Campaign Series East Front III | Rado's Radio Shack

From the Director:

After Leopold Trepper escaped from Belgium in summer 1940, he started another network in France.

With help from Leon Grossvogel, another cover company, SIMEX came into existence, along with sub-groups Andre, Harry, Professor, Artzin, Lyons, and Marseilles. This article provides an overview of the new Trepper organization.

Leopold Trepper Background

Trepper was known by several aliases, including “Mikler,” and “Le Grand Chef.” Born into a Jewish merchant family near Zakopane Poland, in 1904, he left school in his teens to work in the mines of Kattowitz. He was a labor activist, and joined the Communist Party, and by the time he was twenty-two, he was jailed for heading a revolt at Dombrova.

After eight months in prison, and unable to find work, Trepper went to Palestine to join the Zionist movement. There, he began an apprenticeship as a spy. In 1928, he went to France and joined the Rabcors, a Communist group providing information to Moscow.

The French Commissaire dismantled the Rabcors in 1932, and Trepper escaped to Moscow. Between 1932 and 1935, he attended the KUMNZ University, (Communist University of the National Minorities of the West) and also joined a closed community of Communist agents-in-waiting. Trepper received intensive instruction in Soviet intelligence.

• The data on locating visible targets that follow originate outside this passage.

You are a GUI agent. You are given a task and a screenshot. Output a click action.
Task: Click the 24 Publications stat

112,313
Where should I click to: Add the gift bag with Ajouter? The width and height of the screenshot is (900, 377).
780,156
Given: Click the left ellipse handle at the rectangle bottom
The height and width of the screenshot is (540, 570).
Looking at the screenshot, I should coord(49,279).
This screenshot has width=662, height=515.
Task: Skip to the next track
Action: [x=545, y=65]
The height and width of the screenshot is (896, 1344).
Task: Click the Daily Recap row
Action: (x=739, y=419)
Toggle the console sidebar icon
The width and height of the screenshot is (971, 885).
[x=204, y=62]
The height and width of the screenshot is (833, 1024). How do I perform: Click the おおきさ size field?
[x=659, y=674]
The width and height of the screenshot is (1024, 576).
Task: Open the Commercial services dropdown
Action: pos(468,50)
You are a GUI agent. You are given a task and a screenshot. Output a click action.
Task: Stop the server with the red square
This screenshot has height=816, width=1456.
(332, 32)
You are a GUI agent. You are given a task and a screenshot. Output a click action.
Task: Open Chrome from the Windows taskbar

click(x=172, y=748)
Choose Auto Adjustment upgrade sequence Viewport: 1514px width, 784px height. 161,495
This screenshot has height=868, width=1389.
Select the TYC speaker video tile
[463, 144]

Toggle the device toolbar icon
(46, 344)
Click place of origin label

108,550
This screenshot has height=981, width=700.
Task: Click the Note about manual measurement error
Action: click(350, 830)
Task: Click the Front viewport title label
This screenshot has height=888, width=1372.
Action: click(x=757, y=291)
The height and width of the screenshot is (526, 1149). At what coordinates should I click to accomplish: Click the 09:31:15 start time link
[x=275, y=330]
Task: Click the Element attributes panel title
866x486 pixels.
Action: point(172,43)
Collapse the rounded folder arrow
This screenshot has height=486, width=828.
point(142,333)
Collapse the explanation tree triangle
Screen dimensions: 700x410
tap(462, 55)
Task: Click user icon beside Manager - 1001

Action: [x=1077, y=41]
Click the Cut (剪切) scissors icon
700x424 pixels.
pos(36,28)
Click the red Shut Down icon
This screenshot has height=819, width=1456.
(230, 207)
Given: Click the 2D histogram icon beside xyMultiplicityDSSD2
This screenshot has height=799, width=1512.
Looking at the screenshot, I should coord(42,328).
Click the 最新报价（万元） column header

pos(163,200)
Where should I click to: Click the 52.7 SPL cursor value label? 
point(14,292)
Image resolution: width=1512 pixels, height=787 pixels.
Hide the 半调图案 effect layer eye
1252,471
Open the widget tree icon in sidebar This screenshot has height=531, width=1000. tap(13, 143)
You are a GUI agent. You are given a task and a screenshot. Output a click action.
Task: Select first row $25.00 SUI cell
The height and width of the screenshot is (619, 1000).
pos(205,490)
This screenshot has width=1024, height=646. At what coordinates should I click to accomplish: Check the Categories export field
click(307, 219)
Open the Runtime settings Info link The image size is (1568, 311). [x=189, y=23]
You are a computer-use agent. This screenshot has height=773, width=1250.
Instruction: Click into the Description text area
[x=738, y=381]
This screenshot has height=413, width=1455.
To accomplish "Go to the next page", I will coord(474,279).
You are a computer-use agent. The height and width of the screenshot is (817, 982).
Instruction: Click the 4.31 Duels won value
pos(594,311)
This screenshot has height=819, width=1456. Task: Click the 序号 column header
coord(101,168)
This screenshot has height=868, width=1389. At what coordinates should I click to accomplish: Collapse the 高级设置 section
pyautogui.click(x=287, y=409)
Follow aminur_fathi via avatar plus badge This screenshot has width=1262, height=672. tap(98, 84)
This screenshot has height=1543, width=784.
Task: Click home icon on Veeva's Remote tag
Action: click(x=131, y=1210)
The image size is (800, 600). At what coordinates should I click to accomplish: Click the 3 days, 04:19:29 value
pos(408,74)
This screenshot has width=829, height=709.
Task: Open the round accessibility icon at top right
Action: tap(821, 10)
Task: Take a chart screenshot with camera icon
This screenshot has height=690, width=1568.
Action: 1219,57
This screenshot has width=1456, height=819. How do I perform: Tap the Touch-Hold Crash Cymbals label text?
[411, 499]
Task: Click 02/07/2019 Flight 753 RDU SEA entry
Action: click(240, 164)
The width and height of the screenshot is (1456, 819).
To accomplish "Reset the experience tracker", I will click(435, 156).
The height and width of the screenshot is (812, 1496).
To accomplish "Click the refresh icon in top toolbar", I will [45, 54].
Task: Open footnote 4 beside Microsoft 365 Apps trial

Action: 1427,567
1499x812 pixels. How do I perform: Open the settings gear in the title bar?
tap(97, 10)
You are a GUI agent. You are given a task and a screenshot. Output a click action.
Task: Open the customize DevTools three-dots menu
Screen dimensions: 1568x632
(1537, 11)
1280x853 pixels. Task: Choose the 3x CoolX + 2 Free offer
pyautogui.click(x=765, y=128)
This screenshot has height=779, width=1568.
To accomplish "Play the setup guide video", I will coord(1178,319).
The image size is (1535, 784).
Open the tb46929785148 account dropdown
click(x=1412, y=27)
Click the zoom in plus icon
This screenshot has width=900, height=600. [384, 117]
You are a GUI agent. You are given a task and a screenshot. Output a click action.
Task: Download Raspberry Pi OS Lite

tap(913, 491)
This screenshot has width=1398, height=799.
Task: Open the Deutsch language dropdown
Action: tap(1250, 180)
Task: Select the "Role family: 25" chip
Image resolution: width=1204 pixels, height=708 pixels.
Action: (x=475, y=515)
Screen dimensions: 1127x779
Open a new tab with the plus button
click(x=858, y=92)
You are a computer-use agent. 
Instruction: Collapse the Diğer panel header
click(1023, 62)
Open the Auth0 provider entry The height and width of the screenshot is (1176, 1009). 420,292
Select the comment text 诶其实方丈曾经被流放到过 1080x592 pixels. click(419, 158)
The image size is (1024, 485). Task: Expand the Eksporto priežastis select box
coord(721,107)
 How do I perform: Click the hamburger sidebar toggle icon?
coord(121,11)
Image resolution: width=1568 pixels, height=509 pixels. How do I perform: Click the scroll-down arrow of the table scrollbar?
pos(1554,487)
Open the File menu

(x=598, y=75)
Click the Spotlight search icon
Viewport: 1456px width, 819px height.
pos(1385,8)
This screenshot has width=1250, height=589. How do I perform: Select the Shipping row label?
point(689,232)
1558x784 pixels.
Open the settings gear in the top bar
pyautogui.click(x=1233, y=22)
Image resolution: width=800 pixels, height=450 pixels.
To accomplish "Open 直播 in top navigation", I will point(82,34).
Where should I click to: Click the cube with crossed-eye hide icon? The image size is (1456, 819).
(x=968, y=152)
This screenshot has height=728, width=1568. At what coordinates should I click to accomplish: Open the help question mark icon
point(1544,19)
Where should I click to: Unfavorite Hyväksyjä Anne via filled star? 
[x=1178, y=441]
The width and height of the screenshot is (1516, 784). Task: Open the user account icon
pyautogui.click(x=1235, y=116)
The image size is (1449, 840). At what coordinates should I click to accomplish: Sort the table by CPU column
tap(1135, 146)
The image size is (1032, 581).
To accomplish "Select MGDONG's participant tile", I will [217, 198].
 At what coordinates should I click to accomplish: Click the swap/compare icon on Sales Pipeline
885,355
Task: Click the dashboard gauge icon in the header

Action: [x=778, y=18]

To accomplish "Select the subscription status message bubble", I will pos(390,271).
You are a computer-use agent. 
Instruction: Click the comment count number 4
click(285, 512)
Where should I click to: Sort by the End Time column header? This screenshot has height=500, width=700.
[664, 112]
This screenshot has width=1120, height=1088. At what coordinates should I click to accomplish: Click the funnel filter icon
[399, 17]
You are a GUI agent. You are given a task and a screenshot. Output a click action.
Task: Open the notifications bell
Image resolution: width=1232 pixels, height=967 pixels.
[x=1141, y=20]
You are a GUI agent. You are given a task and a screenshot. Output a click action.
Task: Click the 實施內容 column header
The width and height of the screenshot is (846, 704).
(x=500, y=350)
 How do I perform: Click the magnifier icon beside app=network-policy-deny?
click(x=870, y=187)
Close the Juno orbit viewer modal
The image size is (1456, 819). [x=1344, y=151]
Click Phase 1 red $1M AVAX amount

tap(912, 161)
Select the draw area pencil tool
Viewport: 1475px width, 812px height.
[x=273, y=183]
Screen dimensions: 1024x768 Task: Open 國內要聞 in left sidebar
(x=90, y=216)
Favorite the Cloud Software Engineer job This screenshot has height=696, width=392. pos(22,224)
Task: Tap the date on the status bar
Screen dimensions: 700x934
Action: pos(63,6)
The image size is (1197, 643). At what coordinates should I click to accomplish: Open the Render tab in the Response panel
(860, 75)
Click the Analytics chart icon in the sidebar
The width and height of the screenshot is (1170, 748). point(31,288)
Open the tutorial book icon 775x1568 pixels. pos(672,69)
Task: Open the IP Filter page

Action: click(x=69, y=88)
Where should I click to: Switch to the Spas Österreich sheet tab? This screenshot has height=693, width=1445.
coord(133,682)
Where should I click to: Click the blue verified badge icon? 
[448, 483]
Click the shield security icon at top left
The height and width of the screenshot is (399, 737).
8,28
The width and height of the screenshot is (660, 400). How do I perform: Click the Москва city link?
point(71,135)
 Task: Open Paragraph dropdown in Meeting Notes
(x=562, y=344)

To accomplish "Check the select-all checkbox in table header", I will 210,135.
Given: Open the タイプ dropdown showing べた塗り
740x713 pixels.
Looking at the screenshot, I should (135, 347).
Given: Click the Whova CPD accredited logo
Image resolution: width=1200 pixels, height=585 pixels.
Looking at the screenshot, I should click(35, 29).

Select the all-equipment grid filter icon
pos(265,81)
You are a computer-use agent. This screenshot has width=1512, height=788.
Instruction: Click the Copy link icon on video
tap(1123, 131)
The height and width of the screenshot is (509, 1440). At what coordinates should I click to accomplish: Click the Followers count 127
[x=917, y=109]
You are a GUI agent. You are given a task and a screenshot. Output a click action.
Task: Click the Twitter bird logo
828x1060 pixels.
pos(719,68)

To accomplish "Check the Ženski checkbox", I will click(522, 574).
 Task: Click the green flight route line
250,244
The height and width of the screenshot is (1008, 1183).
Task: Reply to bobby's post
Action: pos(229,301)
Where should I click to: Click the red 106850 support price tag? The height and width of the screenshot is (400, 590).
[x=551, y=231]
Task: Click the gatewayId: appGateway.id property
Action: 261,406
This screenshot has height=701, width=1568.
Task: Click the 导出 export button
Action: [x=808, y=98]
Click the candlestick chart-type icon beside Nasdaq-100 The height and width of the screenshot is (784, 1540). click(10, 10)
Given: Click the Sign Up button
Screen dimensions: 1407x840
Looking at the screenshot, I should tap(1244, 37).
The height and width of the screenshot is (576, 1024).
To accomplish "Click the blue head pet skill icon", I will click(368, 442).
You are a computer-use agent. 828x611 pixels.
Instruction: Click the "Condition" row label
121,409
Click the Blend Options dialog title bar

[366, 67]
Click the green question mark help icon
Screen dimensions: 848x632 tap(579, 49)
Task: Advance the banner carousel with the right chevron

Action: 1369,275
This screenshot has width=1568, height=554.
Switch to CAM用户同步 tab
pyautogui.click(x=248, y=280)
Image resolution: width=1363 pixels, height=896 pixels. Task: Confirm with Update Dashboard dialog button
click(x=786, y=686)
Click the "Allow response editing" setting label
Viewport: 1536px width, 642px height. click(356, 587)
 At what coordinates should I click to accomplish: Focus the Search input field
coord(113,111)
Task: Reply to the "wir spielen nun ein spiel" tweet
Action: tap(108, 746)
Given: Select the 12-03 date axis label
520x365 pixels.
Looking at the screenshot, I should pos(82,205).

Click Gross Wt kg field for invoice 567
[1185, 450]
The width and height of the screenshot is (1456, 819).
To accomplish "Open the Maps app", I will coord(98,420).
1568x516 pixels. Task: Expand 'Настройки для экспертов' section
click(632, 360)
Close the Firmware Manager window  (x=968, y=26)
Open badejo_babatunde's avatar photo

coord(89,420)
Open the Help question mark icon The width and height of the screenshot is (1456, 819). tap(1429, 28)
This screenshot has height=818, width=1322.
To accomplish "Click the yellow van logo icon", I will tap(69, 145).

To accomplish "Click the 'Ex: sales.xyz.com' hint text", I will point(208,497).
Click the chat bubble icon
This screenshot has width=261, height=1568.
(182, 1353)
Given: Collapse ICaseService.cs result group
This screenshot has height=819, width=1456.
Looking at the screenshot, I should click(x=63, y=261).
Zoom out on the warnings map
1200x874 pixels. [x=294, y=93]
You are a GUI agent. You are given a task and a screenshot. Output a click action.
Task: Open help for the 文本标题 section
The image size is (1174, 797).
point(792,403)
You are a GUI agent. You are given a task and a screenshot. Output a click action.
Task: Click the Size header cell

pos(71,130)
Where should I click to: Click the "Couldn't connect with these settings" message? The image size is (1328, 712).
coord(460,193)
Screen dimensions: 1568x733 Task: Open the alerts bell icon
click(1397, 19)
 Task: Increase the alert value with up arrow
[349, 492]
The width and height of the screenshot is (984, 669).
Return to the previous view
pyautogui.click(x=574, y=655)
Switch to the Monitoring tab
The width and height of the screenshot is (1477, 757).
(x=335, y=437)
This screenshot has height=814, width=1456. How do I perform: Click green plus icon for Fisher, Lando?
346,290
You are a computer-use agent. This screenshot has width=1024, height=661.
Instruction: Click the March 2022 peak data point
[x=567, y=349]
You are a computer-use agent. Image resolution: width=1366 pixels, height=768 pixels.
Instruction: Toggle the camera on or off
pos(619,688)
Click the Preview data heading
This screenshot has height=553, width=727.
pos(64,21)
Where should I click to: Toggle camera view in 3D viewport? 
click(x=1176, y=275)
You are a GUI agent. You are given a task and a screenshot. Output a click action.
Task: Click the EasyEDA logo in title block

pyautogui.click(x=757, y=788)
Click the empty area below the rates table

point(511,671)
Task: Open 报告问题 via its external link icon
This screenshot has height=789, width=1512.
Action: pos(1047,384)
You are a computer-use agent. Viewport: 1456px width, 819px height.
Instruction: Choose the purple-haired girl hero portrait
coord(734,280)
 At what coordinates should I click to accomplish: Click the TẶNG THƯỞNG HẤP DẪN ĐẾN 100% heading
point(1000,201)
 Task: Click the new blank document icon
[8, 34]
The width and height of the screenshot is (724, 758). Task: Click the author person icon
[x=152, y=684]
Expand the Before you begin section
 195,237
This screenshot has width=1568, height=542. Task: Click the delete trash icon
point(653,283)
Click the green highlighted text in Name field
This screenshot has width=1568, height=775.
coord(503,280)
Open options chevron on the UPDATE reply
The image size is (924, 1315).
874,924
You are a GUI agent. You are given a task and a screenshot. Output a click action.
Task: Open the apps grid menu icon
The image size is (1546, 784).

In 1936, Trepper was technical director of Soviet intelligence in Western Europe, and  returned to Paris, France. His first successful mission, was the discovery of the traitor responsible for the arrest of the “Phantomas.”

In the autumn of 1938, Trepper, alias Adam Mikler went to Brussels with his wife Sarah Orschitzer. He worked with Leon Grossvogel, who he had known in Palestine. They set up the Belgium network and the cover company, “Foreign Excellent Raincoat Company.”

In 1940, Trepper escaped Brussels and set up a new network in France. In early 1941, he sent information about German troop transfers to the Russian border, ostensibly preparing for an invasion. The Abwehr tracked him down, and arrested Trepper on November 24, 1942 from a dentist’s chair.

Trepper managed to escape in 1943, and went underground. After the war, the Soviets imprisoned him in Lubyanka until 1955. He settled in Jerusalem in 1974, and died in 1982.

Leopold Trepper

Leopold Trepper

Formation of Trepper Group in France

When Leopold Trepper fled from Belgium to France in July 1940, he had already accumulated a great deal of experience and contacts in France. Paris was his base from 1936 to 1938.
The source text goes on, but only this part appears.